Communities near the TVA’s facilities will directly benefit from $350 million in environmental projects. These investments will advance environmental justice by reducing pollution in overburdened communities and reducing energy costs for low-income communities. The TVA is required to spend $240 million on energy efficiency initiatives including a Smart Energy Communities project that will focus on energy efficiency in low-income communities.

The TVA will retrofit low-income housing with the most cost-effective energy efficiency technologies—reducing air pollution, energy use and saving residents money. The TVA will also spend $40 million to reduce greenhouse gas emissions through renewable projects such as hybrid electric charging stations and $8 million for a clean diesel and electric vehicle project for public transportation systems.   

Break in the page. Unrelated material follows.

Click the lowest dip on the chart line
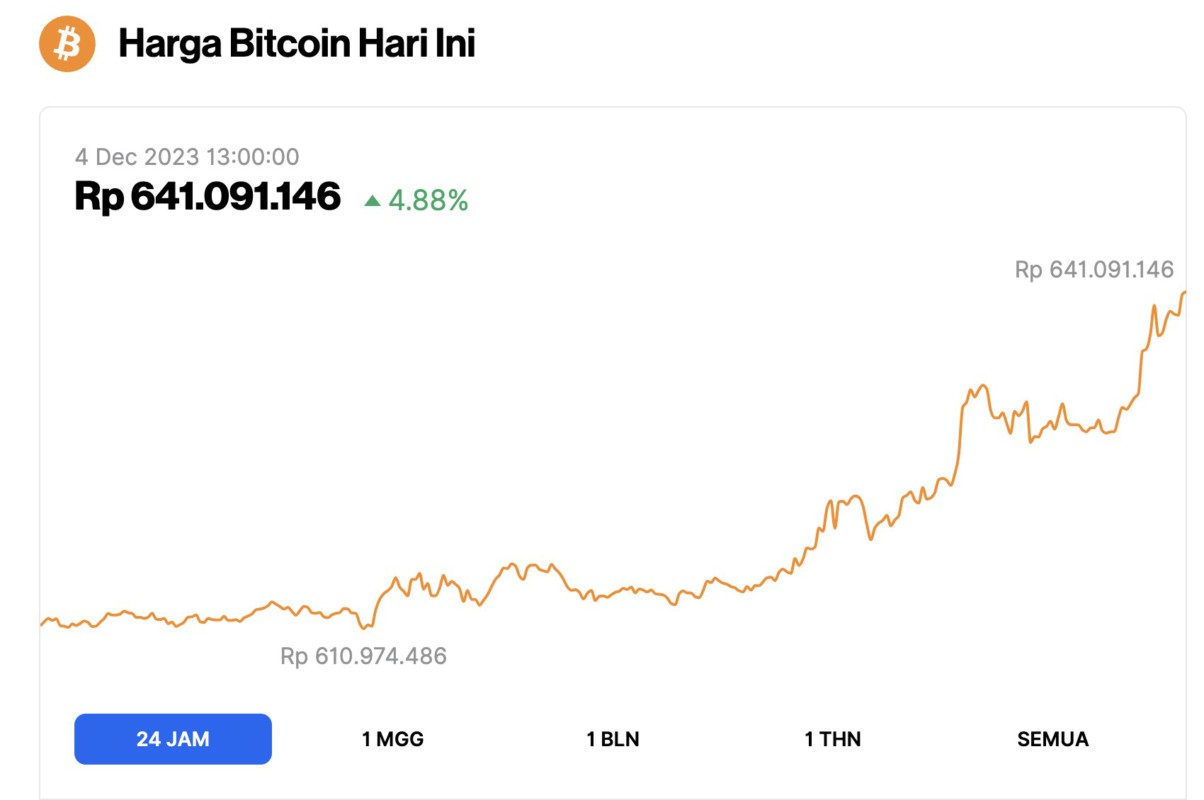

The TVA will also provide $1 million to the National Park Service and the National Forest Service to improve, protect, or rehabilitate forest and park lands that have been impacted by emissions from TVA’s plants, including Mammoth Cave National Park and Great Smoky Mountains National Park.

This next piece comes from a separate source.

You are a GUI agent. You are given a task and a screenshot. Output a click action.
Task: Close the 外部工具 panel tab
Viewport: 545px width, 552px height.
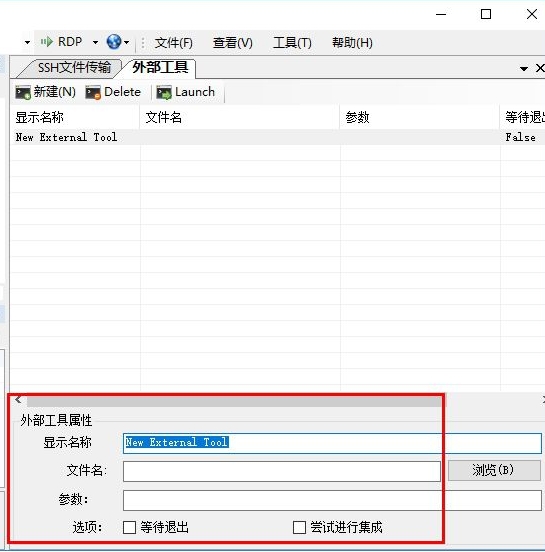click(x=540, y=68)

Headquartered in Knoxville, Tenn., the TVA operates 59 coal-fired boilers at 11 plants in Alabama, Kentucky and Tennessee, and operates other energy production facilities.

The settlement also requires the TVA to pay a civil penalty of $10 million, with Alabama and Kentucky receiving $500,000 each and Tennessee receiving $1 million. The states of Alabama, Kentucky, Tennessee and North Carolina, and three non-governmental organizations, the National Parks Conservation Association, Sierra Club, and Our Children’s Earth Foundation, have been involved in development of this settlement and are signatories to a companion consent decree that will be lodged in federal district court in the Eastern District of Tennessee.